___ Material provided ___

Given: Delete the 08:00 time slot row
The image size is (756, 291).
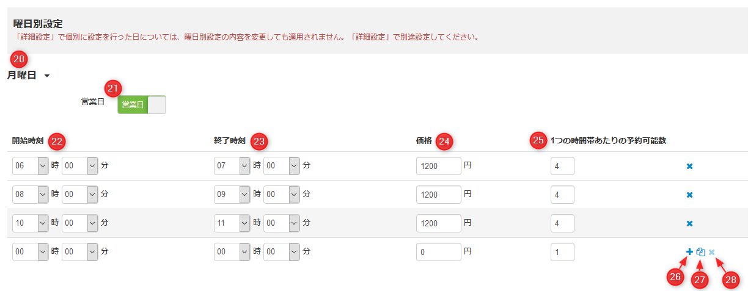Looking at the screenshot, I should pos(689,195).
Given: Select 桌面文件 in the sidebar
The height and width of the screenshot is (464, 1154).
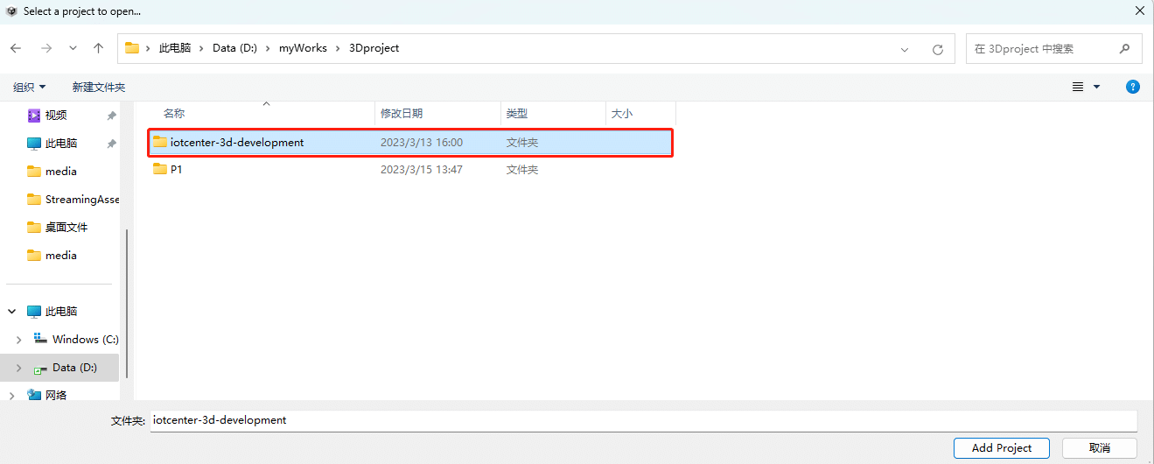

___

Work request
Among the entries, work out how many lines include the word "Given". Answer with that number only.

Solution to this problem
2